List of points
Et viam Dei in veritate doces. Teach others. Never stop teaching: that means showing the ways of God with utter truthfulness. You needn't worry about your defects being seen, yours and mine. I like making mine public, and telling of my personal struggle and my desire to correct this failing or that in my battle to be loyal to Our Lord. Our efforts to banish and overcome our defects will in themselves be a way of teaching God's ways: first, and in spite of our visible errors, he wants us to strive to give witness with our lives; then, with our teaching, just like Our Lord did when he coepit facere et docere.

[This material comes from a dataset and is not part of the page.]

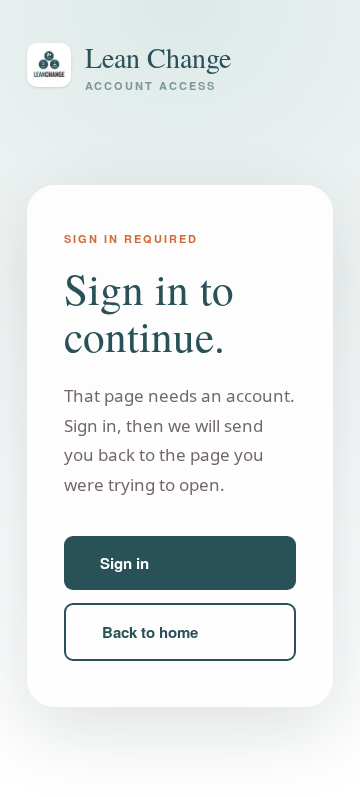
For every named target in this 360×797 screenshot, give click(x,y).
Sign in (124, 563)
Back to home (150, 632)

He began with works, then afterwards he devoted himself to preaching.
Having reminded you that this priest loves you very much and that your Father in Heaven loves you more because he is infinitely good, infinitely a Father; and having shown you that there is nothing I can reproach you with, I feel all the same that I must help you to love Jesus Christ and the Church, his flock, because in this I think you are not ahead of me; you emulate me, but you are not ahead of me. When, through my preaching or in my personal conversations with each one of you, I draw attention to some defect, it is not in order to make you suffer. My only motive is to help us love Our Lord more deeply. And when I impress upon you the need to practise the virtues, I never forget that I am under the same obligation myself.
I once heard someone say very rashly that the experience of one's lapses serves to make one fall a further hundred times into the same error. I tell you, instead, that a prudent person makes use of these setbacks to be more careful in the future, to learn to do good and to renew his decision to seek greater holiness. From your failures and successes in God's service, seek always to draw, together with an increase in love, a stronger determination to carry on fulfilling your rights and duties as Christian citizens, no matter what the cost. And do this manfully, without fleeing from honours or responsibilities, without being afraid of the reactions we produce in those around us, perhaps originating from false brethren, when we nobly and loyally try to seek God's glory and the good of our neighbour.
So, then, we have to be prudent. Why is this? In order to be just, in order to live charity, and to give good service to God and to all our fellow men. Not without good reason has prudence been called genitrix virtutum, the mother of virtues, and also auriga virtutum, the guide of every good habit.